BEGIN Information

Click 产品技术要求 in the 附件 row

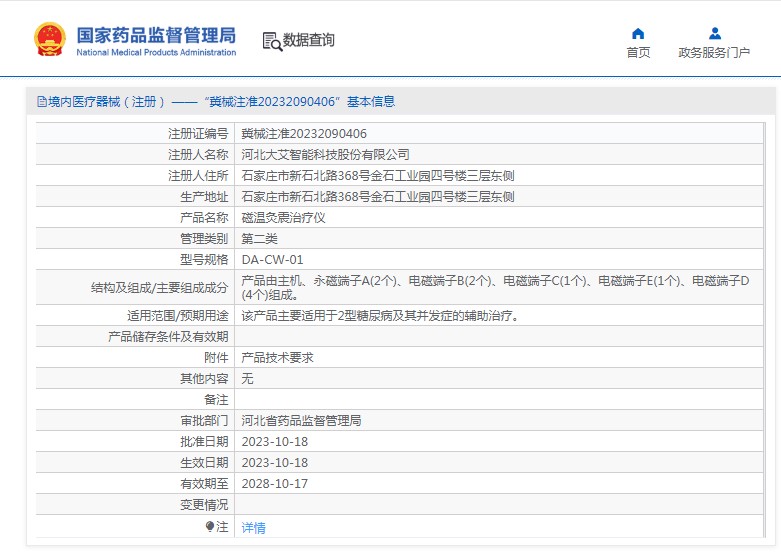click(x=278, y=358)
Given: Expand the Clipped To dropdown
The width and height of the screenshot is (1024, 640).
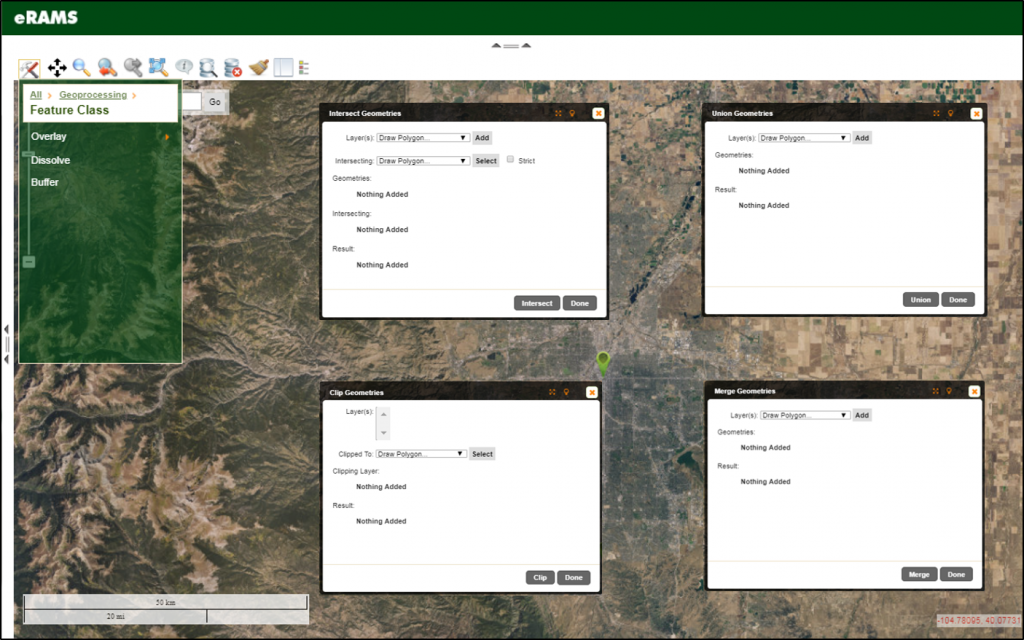Looking at the screenshot, I should [421, 454].
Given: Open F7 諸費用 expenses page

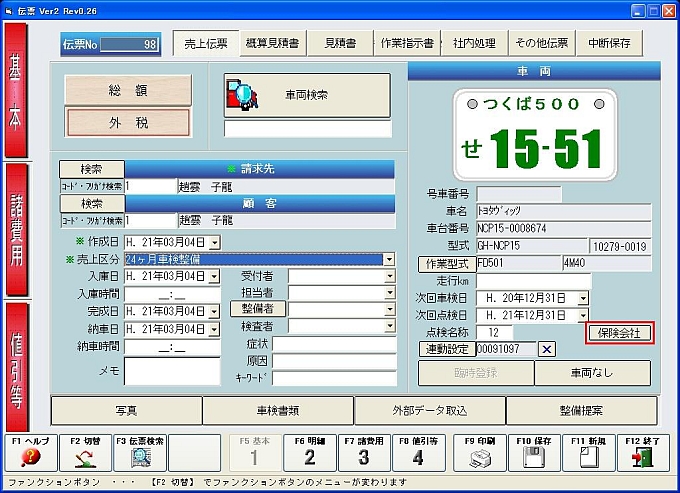Looking at the screenshot, I should pos(363,455).
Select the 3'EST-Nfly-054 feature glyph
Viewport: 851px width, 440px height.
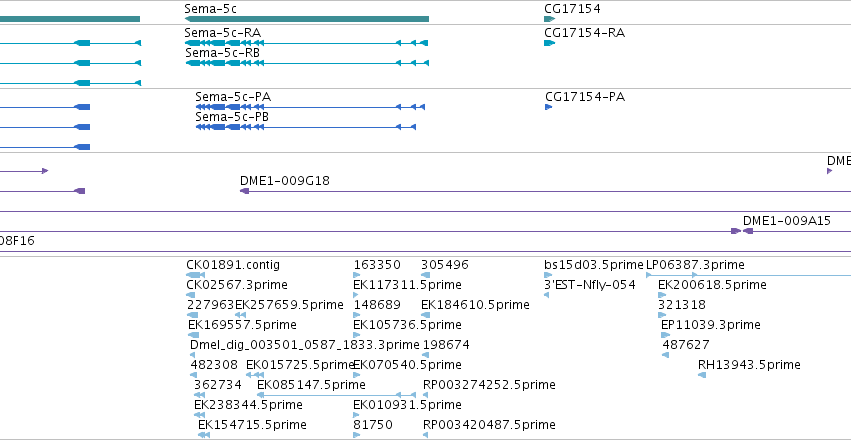(x=547, y=295)
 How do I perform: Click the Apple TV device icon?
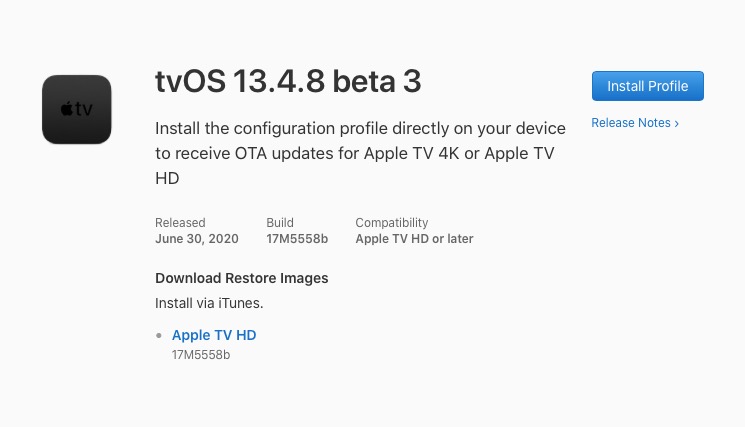coord(77,109)
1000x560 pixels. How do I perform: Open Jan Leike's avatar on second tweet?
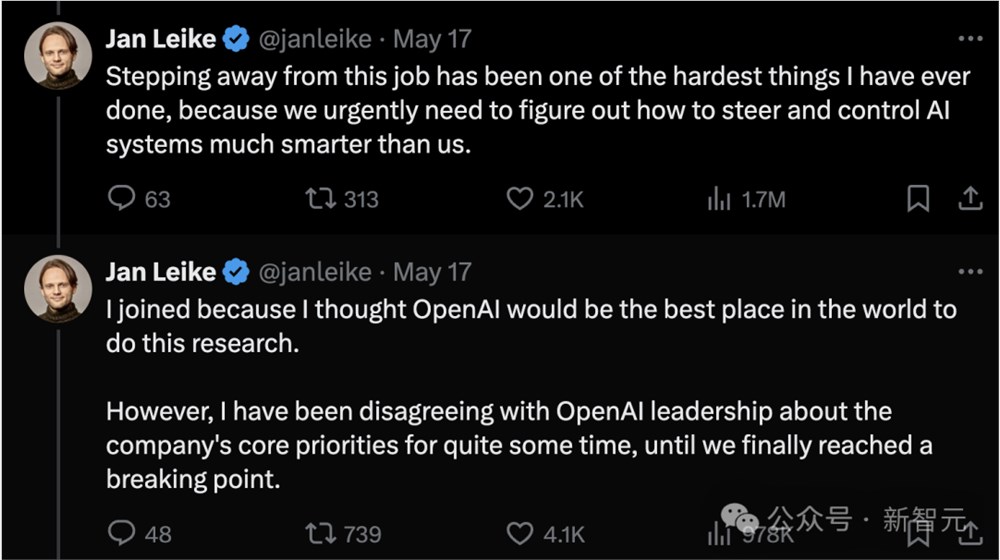coord(58,290)
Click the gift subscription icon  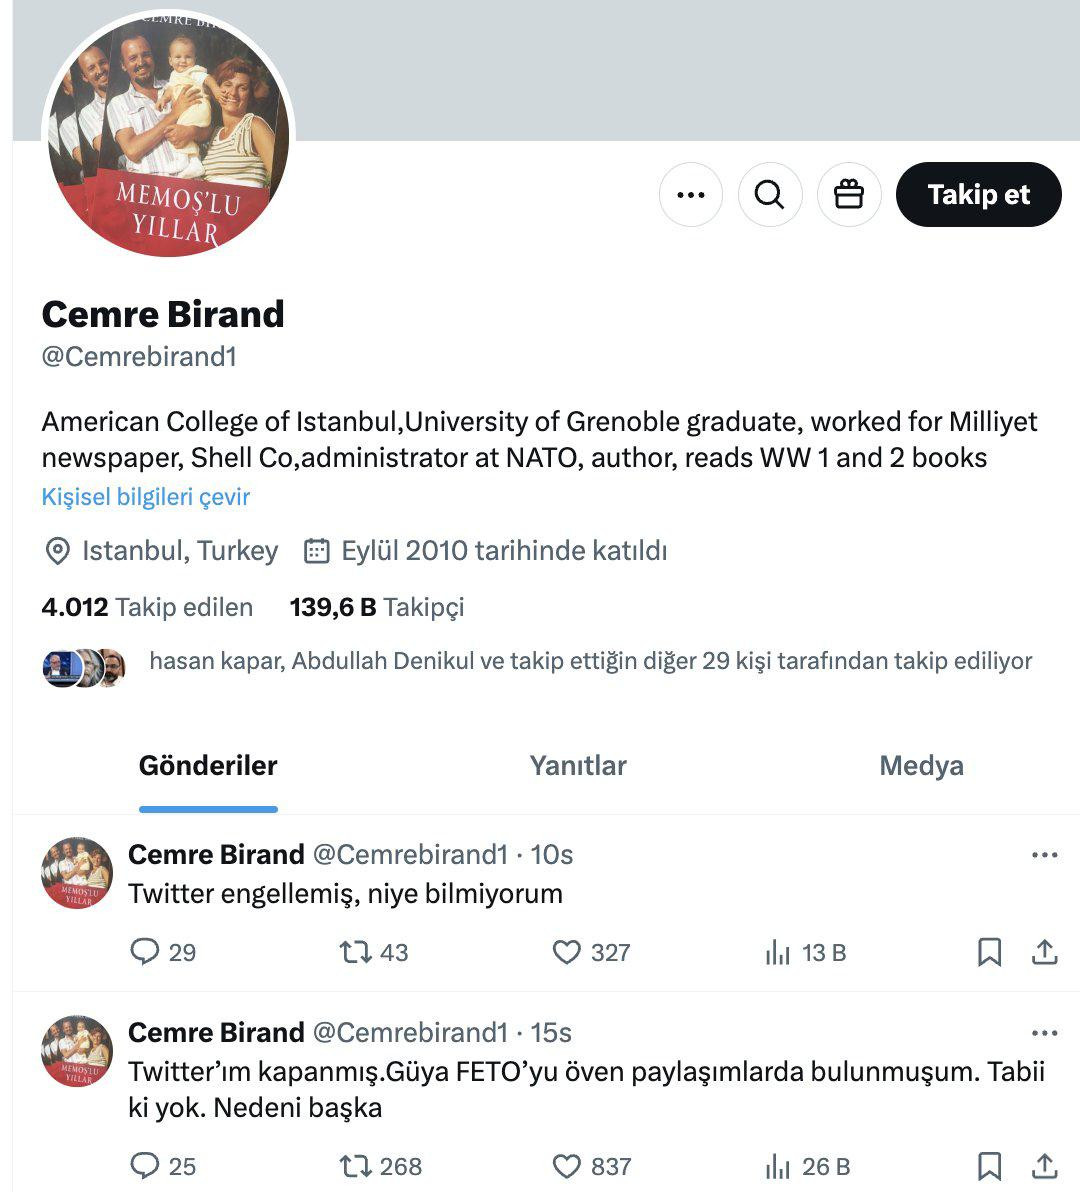click(x=848, y=195)
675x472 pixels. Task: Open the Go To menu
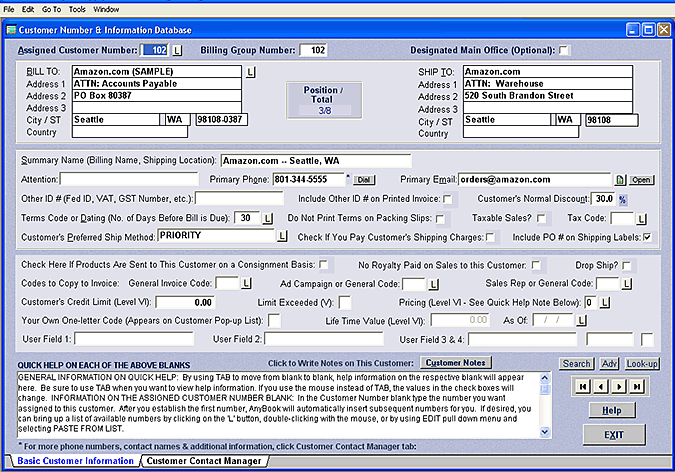tap(51, 9)
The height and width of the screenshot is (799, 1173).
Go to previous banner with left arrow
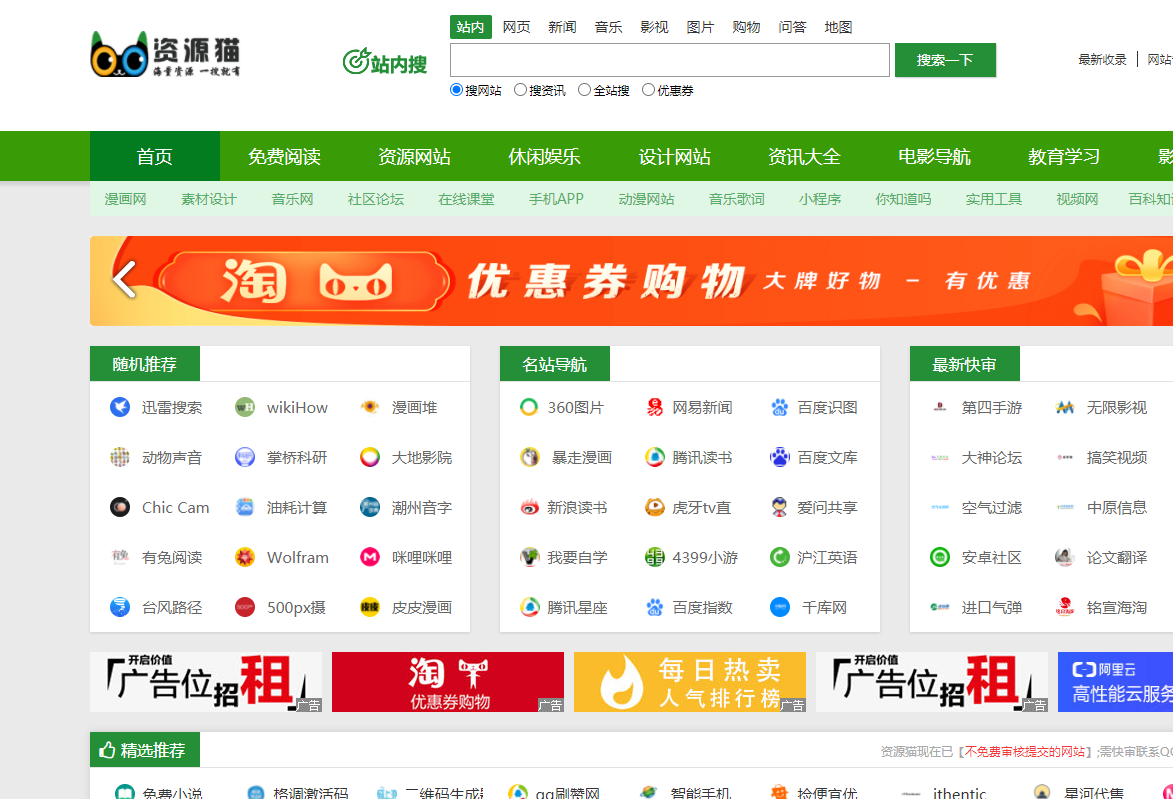coord(124,280)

END Information

- **How to complete this task**: An exact copy of the lines from the one with "675x472 pixels. Task: Open the Go To menu" through the end of the records: produce that and nothing more, leaving out the pictures.

- **Written solution**:
675x472 pixels. Task: Open the Go To menu
tap(51, 9)
The height and width of the screenshot is (799, 1173).
Go to previous banner with left arrow
coord(124,280)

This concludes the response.